** Input follows **

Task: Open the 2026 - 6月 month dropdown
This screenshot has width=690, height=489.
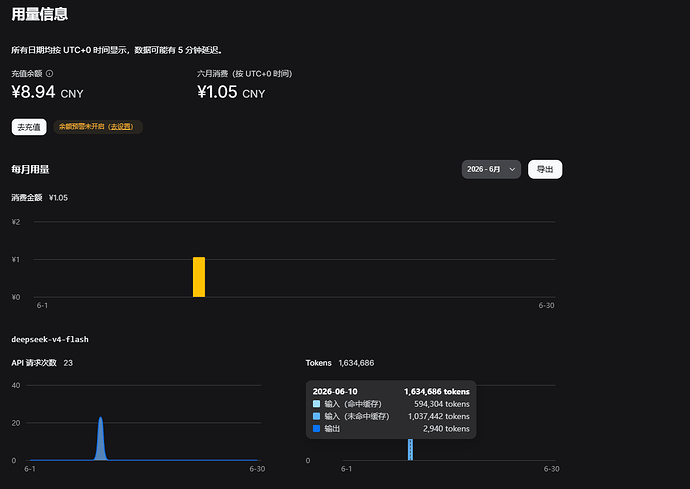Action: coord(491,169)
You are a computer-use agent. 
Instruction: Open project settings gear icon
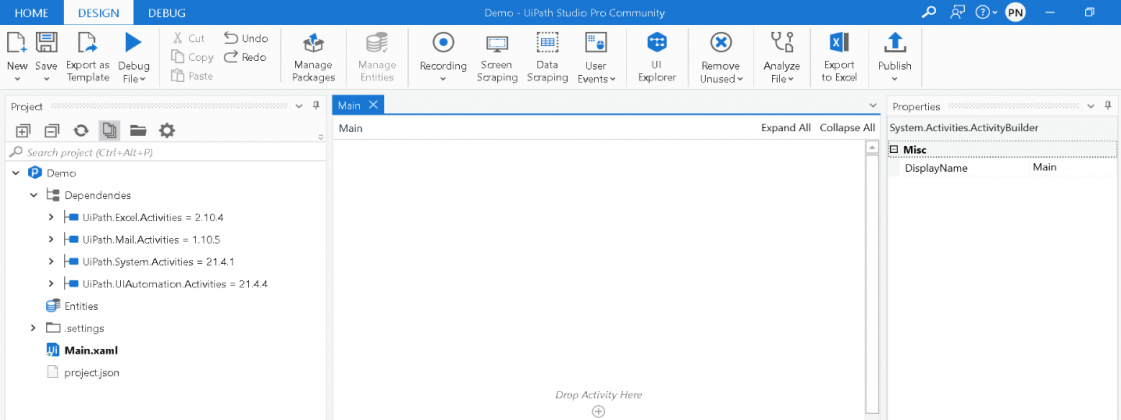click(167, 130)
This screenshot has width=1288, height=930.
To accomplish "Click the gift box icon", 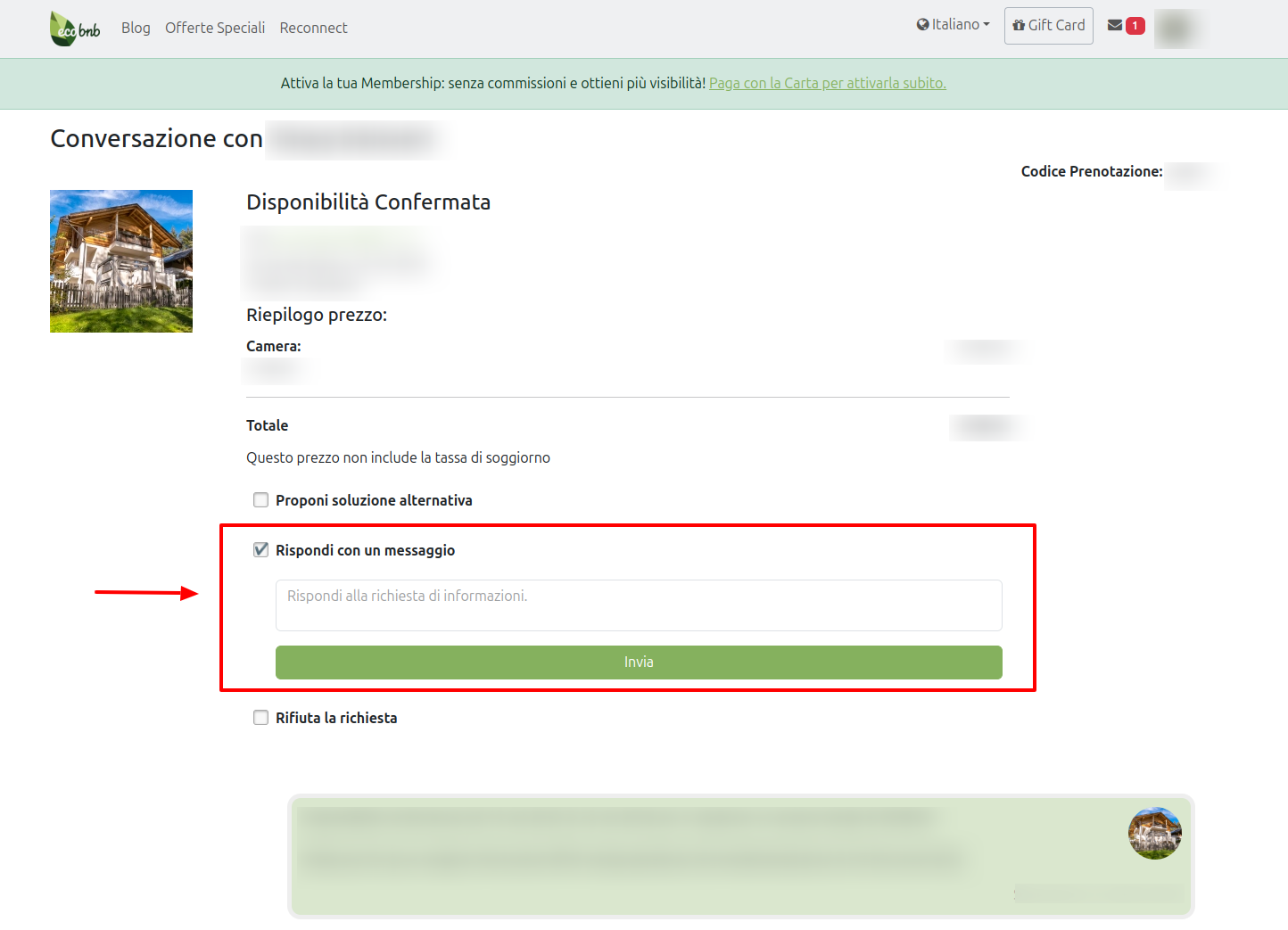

** End of Input **
** Input follows **

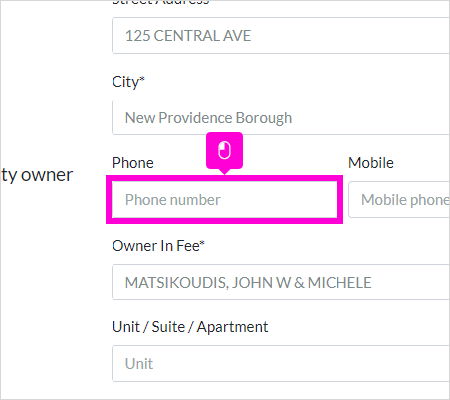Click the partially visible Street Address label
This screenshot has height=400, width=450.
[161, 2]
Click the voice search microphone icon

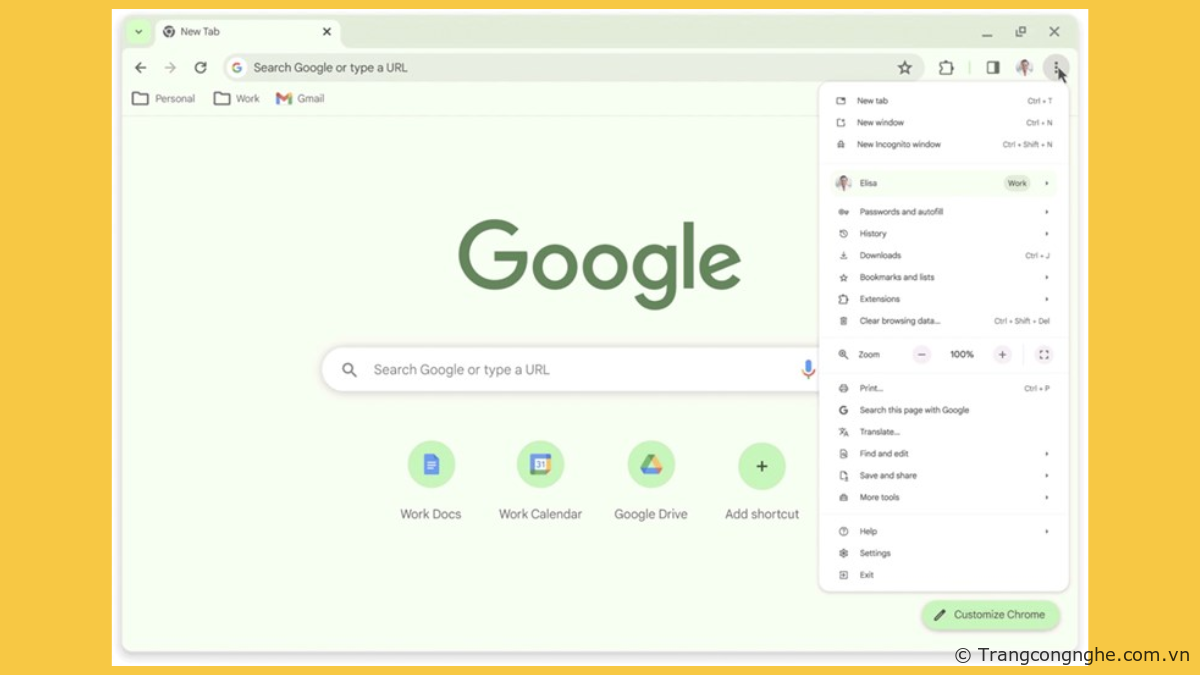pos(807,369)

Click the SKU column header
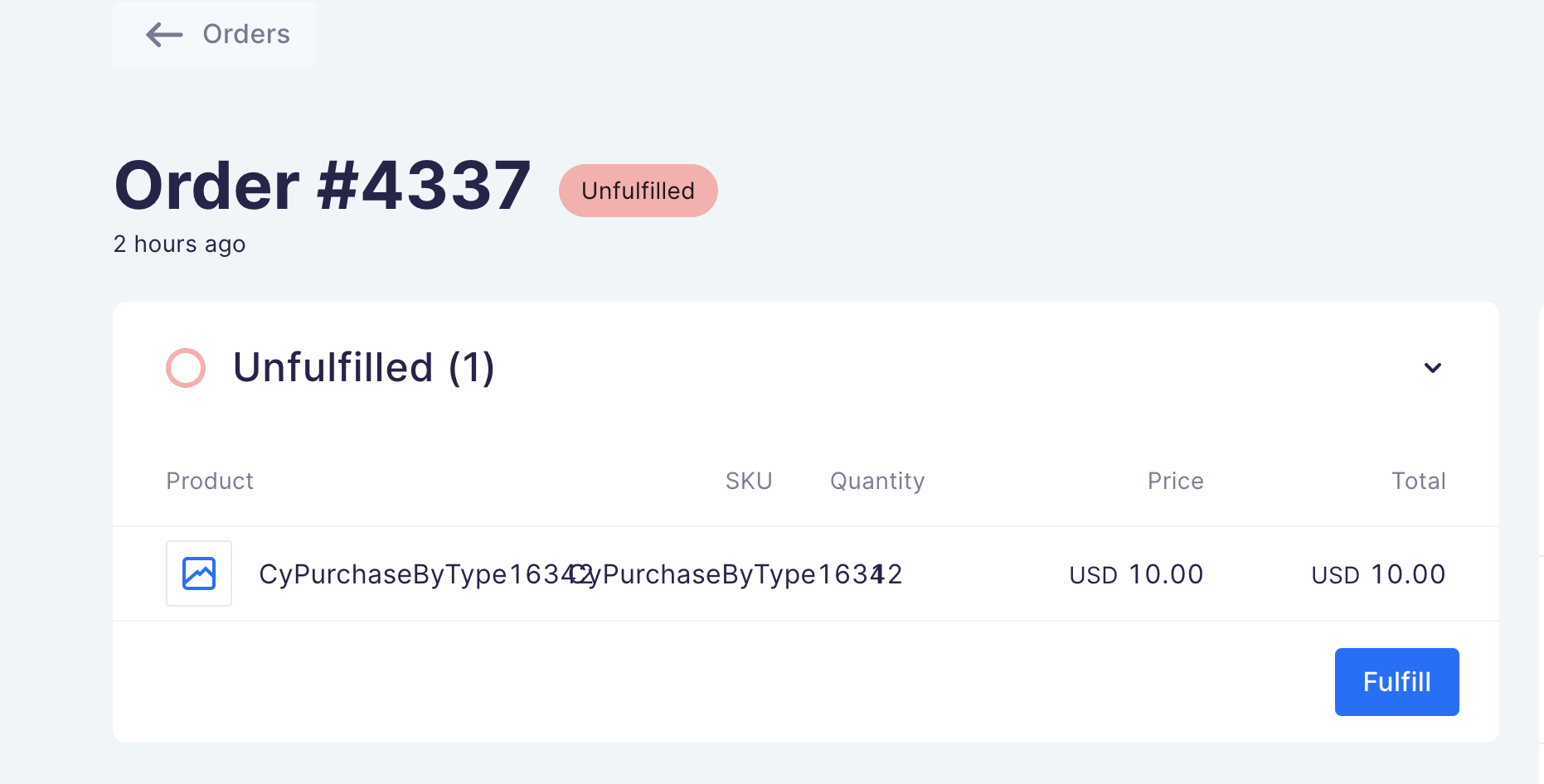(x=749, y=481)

** End of Input **
** Input follows **

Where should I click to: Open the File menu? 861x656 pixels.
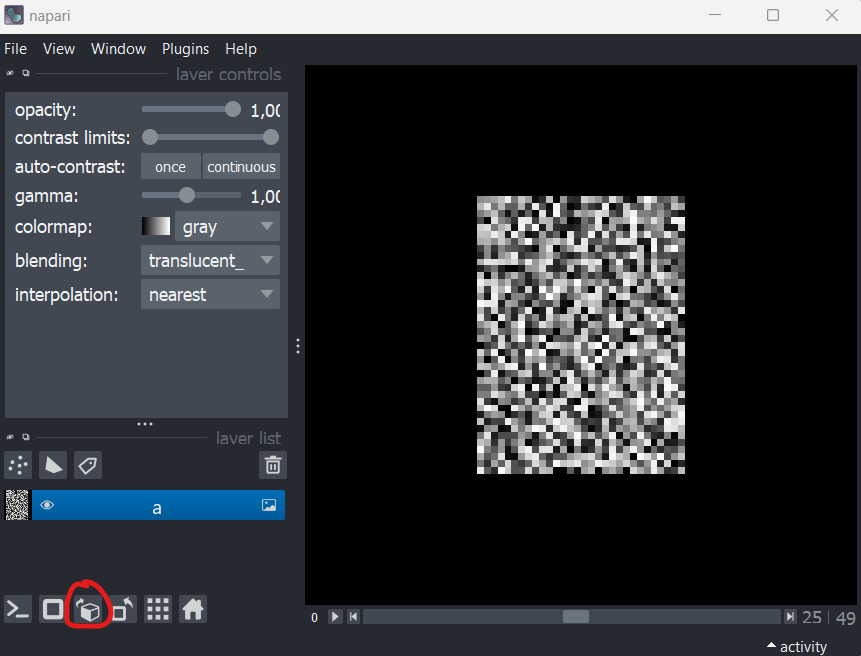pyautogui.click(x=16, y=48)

** End of Input **

Task instructions:
Please return the material above only from the line that holds "This screenshot has width=1288, height=930." through the line that holds "the gift box", exactly as it stands, ends included and pictures omitted.

Response to this task:
This screenshot has width=1288, height=930.
To accomplish "Click the gift box icon", 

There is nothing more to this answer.